Due to the unsoundness of many churches and even entire denominations, sadly, mission agencies must not take a candidate’s word or even his home church’s confirmation at face value. A self-report of a call, and even a confirmation by a local church must be reviewed by the missionary organization. It is the responsibility of any sending agency, therefore, to “test the call.” If a missionary call is present, it will manifest itself as a persistent and tenacious trait that will not disappear during a short, trial period, camp, or training program. Virtually every missionary agency has instituted some sort of candidating program, training camp, internship or training program as a matter of good stewardship for all parties involved. Missionary candidates and sending churches should not balk at such requirements. Valuable lessons are learned, practice in endurance is given and the candidate’s call and the church’s confirmation of that call are usually verified by successful completion of these programs.



The missionary call and aggressive recruitment – is there a conflict?

Missions mobilizers use such slogans as, “The need is the call,” and “You don’t have a call? The call came 2,000 years ago in the form of the Great Commission – what are you waiting for?” Another slogan claims that “everyone should head towards the mission field unless God stops them.” These missions mottoes may highlight the need for personnel, but just how biblical are they?

If the missionary call is a special and exclusive divine calling, should we recruit for missions? If we recruit for missions, how should it be done? As David Hesselgrave phrases it, is this a matter of “a call for missionaries or a Divine calling?” Is there a conflict between aggressive missionary recruiting and in “waiting on the Divine Call?”

Hesselgrave reflects:

In the first place, there is no general call for missionary volunteers in the New Testament. All New Testament missionaries were personally conscripted by Christ, his apostles and their representatives, or by the Holy Spirited-directed churches.


It is my conviction that appealing for workers and waiting on the call are not mutually exclusive. We need not fall into a false dilemma on this topic. Let us seek to aggressively recruit those whom the Lord is calling.
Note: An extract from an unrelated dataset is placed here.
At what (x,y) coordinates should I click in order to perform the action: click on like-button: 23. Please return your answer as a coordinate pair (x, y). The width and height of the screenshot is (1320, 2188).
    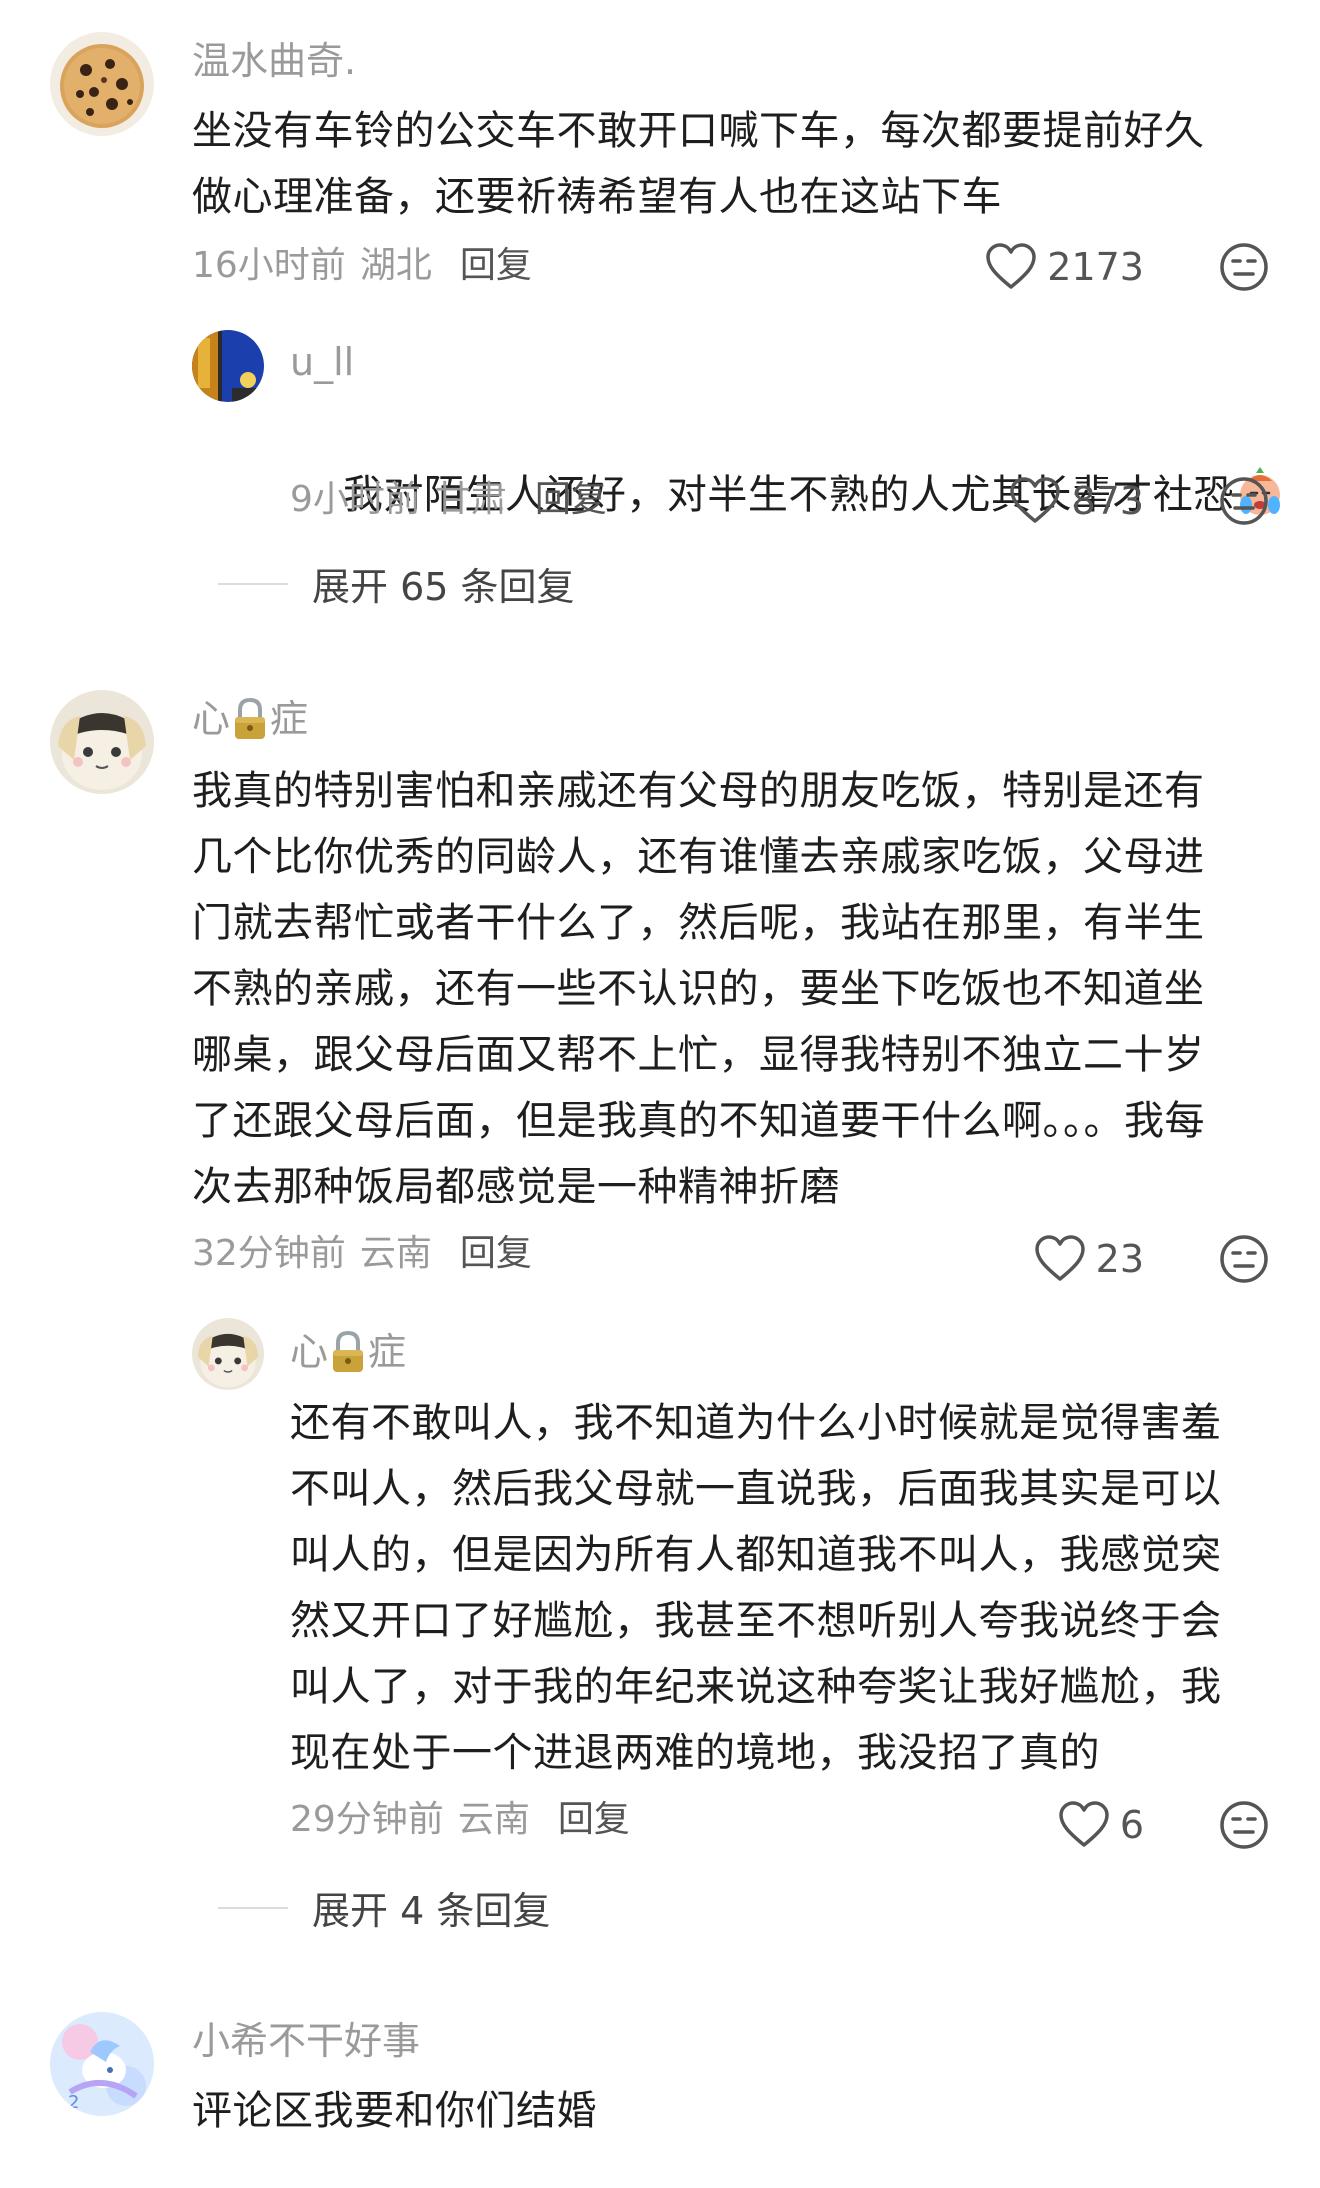
    Looking at the image, I should click on (1089, 1259).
There are dangers, however, in aggressive missionary recruiting. A longing to see more workers cannot excuse a lowering of standards. Mission agencies and churches run the risk of allowing people to “run” who are not “sent” if proper screening and training are not corporate values. Some may be attracted to the “sales appeal” of missionary promotionals and push through the missionary selection process due to magnetic personalities, and yet possess bad motives and troubling theologies that are only discovered in their first term on the field, after significant damage has already been done. Abhijit Nayak bemoans the fact that often, “Present-day ministers decide by themselves whether or not to go into ministry.”

We must always remember that the missionary call normally occurs in the context of a believer in close relation with the larger corporate body of Christ. This larger corporate body can confirm the call based upon observed confirmation of requisite gifting and character. Missions is a body of Christ effort. Recruiting for missions should be the same. Displaying needs and aggressively making known those needs might be the God-ordained means by which the Lord moves individuals and churches to send some of their own, and if the Lord is moving then He is not going to speak to one party exclusively. As Neal Pirolo stresses, “The local fellowship of believers must take the initiative in the missionary process by identifying the cross-cultural parts of the Body and allowing them to exercise their gifts.” The missionary call involves a lot of people.